■ Exercise aim: Please repeat the records exactly from their first line, finishing at the line containing "Task: Click the purple A grade badge" and including it.

Start of Supplied entries

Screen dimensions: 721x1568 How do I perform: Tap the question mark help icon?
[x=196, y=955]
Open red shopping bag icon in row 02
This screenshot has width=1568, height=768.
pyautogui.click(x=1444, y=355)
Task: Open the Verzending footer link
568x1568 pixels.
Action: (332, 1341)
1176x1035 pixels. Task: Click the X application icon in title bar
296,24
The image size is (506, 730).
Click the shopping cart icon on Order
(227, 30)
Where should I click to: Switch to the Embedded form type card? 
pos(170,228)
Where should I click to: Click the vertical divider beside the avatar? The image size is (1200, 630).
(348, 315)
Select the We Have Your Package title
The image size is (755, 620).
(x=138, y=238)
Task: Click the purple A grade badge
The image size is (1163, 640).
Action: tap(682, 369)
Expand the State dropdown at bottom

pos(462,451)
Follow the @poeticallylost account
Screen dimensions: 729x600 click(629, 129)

End of Supplied entries

■ Answer area:
Screen dimensions: 721x1568 How do I perform: Tap the question mark help icon?
[x=196, y=955]
Open red shopping bag icon in row 02
This screenshot has width=1568, height=768.
pyautogui.click(x=1444, y=355)
Task: Open the Verzending footer link
568x1568 pixels.
Action: (332, 1341)
1176x1035 pixels. Task: Click the X application icon in title bar
296,24
The image size is (506, 730).
Click the shopping cart icon on Order
(227, 30)
Where should I click to: Switch to the Embedded form type card? 
pos(170,228)
Where should I click to: Click the vertical divider beside the avatar? The image size is (1200, 630).
(348, 315)
Select the We Have Your Package title
The image size is (755, 620).
(x=138, y=238)
Task: Click the purple A grade badge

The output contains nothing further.